Splits and slicing¶
Similarly to Tensorfow Datasets, all DatasetBuilder
s expose various data subsets defined as splits (eg:
train
, test
). When constructing a datasets.Dataset
instance using either
datasets.load_dataset()
or datasets.DatasetBuilder.as_dataset()
, one can specify which
split(s) to retrieve.
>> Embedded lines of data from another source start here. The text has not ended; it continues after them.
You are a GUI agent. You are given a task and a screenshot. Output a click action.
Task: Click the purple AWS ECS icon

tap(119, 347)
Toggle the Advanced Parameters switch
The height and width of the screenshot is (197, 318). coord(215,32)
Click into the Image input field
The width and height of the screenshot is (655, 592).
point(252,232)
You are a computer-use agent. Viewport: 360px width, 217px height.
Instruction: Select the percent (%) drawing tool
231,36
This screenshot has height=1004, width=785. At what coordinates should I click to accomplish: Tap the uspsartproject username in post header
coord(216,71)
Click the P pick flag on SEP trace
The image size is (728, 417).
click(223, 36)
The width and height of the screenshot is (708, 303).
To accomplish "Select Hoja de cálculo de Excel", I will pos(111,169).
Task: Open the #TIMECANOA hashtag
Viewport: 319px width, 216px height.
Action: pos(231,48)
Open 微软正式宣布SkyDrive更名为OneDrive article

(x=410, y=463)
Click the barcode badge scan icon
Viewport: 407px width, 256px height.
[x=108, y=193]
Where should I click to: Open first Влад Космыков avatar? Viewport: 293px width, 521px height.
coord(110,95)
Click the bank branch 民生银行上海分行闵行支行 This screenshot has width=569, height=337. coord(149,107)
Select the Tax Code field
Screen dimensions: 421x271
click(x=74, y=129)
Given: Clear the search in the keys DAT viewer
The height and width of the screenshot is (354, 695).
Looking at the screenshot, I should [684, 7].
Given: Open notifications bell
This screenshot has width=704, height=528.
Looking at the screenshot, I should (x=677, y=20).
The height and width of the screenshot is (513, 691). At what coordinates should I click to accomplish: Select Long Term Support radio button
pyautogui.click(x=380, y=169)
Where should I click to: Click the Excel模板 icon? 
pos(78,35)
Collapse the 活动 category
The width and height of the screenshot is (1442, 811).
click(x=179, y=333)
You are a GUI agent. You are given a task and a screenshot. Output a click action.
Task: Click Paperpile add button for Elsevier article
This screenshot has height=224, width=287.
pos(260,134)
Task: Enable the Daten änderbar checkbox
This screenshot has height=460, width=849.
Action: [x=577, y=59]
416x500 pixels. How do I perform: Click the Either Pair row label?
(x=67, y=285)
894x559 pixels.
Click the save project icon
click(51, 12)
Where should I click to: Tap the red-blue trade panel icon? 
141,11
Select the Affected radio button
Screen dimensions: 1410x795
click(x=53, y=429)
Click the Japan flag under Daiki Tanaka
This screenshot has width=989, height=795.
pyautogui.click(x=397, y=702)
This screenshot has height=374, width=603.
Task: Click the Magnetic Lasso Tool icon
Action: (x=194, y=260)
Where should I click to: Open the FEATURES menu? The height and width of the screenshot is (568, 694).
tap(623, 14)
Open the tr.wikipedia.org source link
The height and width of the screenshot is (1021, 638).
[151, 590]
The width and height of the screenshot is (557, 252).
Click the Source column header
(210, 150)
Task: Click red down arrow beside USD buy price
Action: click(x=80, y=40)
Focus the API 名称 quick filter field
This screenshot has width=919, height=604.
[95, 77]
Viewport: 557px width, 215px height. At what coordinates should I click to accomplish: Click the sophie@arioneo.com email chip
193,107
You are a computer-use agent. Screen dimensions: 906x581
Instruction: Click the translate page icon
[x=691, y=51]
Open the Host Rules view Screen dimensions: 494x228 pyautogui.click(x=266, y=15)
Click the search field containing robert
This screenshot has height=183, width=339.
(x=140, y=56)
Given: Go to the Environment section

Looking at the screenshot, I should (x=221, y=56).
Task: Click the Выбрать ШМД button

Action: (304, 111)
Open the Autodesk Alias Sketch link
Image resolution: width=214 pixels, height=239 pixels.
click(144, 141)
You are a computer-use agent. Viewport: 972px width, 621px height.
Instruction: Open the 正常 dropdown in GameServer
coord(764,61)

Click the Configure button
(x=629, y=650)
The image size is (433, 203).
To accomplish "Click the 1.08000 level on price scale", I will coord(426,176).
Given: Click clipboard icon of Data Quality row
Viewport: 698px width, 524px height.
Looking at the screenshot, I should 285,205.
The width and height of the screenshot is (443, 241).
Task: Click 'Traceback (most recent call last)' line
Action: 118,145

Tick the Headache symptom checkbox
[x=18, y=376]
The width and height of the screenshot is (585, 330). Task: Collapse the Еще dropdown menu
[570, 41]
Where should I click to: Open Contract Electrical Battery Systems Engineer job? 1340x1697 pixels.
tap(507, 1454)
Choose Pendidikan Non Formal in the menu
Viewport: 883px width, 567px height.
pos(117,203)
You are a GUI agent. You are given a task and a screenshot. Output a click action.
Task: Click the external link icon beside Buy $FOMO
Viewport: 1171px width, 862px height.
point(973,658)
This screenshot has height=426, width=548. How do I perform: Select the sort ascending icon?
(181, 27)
It is also possible to retrieve slice(s) of split(s)
as well as combinations of those.
Slicing API¶
Slicing instructions are specified in datasets.load_dataset
or datasets.DatasetBuilder.as_dataset
.
Instructions can be provided as either strings or ReadInstruction
. Strings
are more compact and readable for simple cases, while ReadInstruction
might be easier to use with variable slicing parameters.
Examples¶
Examples using the string API:
# The full `train` split.
train_ds = datasets.load_dataset('bookcorpus', split='train')
# The full `train` split and the full `test` split as two distinct datasets.
train_ds, test_ds = datasets.load_dataset('bookcorpus', split=['train', 'test'])
# The full `train` and `test` splits, concatenated together.
train_test_ds = datasets.load_dataset('bookcorpus', split='train+test')
# From record 10 (included) to record 20 (excluded) of `train` split.
train_10_20_ds = datasets.load_dataset('bookcorpus', split='train[10:20]')
# The first 10% of `train` split.
train_10pct_ds = datasets.load_dataset('bookcorpus', split='train[:10%]')
# The first 10% of `train` + the last 80% of `train`.
train_10_80pct_ds = datasets.load_dataset('bookcorpus', split='train[:10%]+train[-80%:]')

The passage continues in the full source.